3 thoughts on “Algebra errors. Why they are wrong, and why they make me sad

  1. One of the troubles with fractions is the “… Understand addition and subtraction of fractions as joining and separating parts referring to the same whole.” and the whole load of stuff about fractions as being identifiable as points on the number line (CCSS stuff).
    My view is that fractions should be seen straight away as operators just like whole numbers, and so fractions ARE numbers. As in “Half of that apple” and “Two of those apples”, or more arithmetically “Half of 20”, “A quarter of 24”, and so on.
    Then “Half of 20” + “One fifth of 20” is 10 + 4, or 14, and so fourteen 20ths of 20, or seven tenths of 20.
    A very common mistake is to introduce and push the abstract symbolism before the ideas are clear. This happens with the + and – signs, with fractions, negative numbers, functions, calculus ………
    When I see cat a whole load of stuff appears in my head. I get the abstraction.
    When kids see y = mx + c they see whyequalsemxplusc, they don’t get the meaning, or any meaning.

    • Now I’m not an american but from what I’ve read at least the ideas contained in CCSS are completely reasonable and the number line has been proven to be conceptually powerful device which though it does not teach you anything about algebra it serves the precise purpose of unifying seemingly disparate ideas which is precisely what math is about. I mean the original purpose of the number line when it was first used in the 19th century was to encode the concept of total order ( (<) directly into the representation and studies (in Sweden) show that people which are introduced to the number line have a better sense of unity and an easier time absorbing the idea that $-1$ is an object and not just and operation (the act of subtraction).

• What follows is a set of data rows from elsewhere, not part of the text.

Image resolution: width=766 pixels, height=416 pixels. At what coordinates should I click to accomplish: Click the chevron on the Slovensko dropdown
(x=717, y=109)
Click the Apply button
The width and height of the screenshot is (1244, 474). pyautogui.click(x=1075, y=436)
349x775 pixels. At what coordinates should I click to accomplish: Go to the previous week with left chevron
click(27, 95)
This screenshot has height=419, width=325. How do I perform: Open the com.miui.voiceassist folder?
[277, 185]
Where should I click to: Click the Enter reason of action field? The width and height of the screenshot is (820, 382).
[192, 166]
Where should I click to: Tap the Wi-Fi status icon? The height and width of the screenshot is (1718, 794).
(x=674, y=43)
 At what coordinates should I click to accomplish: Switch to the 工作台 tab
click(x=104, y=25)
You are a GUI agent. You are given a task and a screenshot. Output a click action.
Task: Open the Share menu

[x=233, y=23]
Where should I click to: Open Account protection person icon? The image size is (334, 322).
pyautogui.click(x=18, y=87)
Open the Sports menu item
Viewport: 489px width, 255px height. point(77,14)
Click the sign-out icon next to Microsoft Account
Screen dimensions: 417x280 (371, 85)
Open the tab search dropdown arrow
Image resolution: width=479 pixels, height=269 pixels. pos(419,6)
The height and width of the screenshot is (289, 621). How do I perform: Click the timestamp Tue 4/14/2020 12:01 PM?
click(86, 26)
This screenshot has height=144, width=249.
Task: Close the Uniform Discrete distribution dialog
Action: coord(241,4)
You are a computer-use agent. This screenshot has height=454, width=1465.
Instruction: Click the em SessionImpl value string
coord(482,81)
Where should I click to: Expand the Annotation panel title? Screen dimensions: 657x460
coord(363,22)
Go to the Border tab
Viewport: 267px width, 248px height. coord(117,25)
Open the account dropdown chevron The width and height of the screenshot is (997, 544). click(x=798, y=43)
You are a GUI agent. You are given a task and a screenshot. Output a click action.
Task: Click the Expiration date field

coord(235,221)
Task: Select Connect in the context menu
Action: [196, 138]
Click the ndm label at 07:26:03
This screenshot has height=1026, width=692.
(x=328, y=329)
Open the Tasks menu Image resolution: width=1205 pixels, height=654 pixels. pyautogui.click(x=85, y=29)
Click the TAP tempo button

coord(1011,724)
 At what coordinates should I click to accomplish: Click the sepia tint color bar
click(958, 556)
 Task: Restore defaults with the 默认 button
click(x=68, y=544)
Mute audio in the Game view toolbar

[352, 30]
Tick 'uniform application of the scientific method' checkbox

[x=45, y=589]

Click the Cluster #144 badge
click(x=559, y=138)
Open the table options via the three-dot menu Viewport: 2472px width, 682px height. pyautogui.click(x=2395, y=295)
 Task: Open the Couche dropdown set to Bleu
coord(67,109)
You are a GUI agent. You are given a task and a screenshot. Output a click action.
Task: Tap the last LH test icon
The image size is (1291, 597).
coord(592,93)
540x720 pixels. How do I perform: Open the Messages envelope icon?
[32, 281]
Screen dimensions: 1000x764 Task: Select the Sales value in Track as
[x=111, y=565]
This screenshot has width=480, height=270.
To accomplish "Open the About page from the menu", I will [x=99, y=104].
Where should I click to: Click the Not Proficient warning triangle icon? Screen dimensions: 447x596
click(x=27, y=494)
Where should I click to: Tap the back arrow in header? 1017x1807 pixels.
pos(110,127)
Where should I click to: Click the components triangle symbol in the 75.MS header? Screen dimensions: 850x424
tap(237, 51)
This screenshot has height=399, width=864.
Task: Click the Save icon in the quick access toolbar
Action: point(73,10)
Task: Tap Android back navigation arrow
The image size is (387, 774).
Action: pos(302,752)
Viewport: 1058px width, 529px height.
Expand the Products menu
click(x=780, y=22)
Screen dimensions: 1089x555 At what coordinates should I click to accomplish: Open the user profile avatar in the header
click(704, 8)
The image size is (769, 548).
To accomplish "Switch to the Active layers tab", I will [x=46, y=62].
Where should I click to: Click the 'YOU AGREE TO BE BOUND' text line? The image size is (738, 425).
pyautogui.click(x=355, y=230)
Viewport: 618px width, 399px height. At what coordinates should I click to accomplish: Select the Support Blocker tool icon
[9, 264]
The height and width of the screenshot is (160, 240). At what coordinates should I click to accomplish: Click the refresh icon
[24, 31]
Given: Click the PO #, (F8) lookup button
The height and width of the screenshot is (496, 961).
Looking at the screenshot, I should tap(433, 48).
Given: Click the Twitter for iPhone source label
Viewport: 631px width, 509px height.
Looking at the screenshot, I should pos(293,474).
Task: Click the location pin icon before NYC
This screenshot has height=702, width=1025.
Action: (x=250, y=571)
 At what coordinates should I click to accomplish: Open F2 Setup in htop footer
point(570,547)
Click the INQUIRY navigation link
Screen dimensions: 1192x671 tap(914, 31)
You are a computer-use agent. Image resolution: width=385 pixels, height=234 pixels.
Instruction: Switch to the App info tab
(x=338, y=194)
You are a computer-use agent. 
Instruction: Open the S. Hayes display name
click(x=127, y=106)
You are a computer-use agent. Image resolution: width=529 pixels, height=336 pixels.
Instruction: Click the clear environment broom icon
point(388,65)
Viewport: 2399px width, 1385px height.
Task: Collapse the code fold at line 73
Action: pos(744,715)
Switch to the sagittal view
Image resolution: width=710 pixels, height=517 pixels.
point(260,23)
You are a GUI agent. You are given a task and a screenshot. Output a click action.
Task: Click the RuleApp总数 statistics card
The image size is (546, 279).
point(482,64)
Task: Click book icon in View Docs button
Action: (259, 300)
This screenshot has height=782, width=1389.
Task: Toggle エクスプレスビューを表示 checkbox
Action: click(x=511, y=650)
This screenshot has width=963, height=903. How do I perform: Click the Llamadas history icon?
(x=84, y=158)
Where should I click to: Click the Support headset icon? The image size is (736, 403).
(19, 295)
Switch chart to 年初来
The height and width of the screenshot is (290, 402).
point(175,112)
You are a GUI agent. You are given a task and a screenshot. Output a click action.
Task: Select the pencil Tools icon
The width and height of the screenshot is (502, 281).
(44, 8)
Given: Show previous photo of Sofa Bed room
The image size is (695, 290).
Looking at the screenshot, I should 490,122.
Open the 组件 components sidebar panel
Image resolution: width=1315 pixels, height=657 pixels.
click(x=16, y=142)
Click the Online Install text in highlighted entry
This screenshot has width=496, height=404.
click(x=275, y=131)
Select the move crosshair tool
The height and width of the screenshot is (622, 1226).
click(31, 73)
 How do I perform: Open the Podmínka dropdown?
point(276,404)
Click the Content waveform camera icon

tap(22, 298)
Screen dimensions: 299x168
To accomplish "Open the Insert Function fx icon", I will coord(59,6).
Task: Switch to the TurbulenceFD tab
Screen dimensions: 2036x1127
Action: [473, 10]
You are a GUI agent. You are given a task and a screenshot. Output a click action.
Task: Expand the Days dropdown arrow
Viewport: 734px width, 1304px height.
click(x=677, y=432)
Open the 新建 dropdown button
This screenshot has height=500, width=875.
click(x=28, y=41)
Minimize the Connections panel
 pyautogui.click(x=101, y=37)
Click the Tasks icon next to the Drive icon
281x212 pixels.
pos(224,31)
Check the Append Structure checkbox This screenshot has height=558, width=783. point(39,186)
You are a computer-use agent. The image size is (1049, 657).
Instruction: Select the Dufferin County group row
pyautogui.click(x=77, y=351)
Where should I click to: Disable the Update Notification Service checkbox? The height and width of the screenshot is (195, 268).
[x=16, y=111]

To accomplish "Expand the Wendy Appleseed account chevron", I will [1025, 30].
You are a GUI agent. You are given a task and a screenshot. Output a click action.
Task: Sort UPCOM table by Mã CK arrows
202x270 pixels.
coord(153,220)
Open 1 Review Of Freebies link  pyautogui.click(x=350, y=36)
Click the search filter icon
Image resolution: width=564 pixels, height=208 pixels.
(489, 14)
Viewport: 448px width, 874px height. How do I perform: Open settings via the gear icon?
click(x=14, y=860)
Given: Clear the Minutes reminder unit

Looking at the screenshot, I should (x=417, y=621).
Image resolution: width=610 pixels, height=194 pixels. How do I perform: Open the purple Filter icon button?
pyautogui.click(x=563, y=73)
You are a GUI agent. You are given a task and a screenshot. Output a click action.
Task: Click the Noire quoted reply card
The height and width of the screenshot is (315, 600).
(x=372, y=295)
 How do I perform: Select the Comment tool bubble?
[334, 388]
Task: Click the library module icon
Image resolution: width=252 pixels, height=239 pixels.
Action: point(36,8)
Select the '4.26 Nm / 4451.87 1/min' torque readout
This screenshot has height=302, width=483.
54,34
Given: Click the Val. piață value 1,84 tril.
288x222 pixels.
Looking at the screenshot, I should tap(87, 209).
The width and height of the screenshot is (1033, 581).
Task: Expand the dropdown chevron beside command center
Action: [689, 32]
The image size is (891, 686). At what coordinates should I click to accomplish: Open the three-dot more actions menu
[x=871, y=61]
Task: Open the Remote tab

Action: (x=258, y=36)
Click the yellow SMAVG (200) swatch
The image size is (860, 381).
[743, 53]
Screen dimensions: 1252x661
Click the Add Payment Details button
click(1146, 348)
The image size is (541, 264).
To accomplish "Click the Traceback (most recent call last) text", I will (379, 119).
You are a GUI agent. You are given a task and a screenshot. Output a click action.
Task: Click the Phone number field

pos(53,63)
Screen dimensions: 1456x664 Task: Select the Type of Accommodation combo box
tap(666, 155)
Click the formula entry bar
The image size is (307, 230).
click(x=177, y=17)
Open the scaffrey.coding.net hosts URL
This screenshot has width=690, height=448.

      Now you can definitely screw up education by introducing abstraction without proper motivation but so long as you emphasize that math is man made you can free student from the impression that it's arbitrary, Numbers aren't given their properties by a higher authority, we give them their properties because they are reasonable and so they are to be consistent with the ideas we have already decided to be reasonable. In that framework motivated abstraction is a tool and not a hindrance.

      • I agree with all of this. My problem with the number line is that it is letting in measurement by the back door. The logical progression is: I need to know how long is that piece of wood. I take an agreed or arbitrary length as unit and sooner or later I find that there are pieces of wood whose lengths are not a multiple of the unit length. Hence fractional lengths, or fractions of the unit length. I now construct a ruler, and have a number line, at least for non-negative numbers. This is OK as for most measurements there is a natural zero, the smallest measure. Now I see numbers on the ruler, and it does not take too long to see that all measurements can be arranged in this same way. I have a Number Line. Do it this way with kids and they will understand the abstractions involved. And not overlooking the notation for fractions being meaningful: 1/2 is one of the two equal parts that the unit can be split or divided into, for example, half an inch, so 1/2 is 1 divided by 2, just as we happily write 12/3 is 4.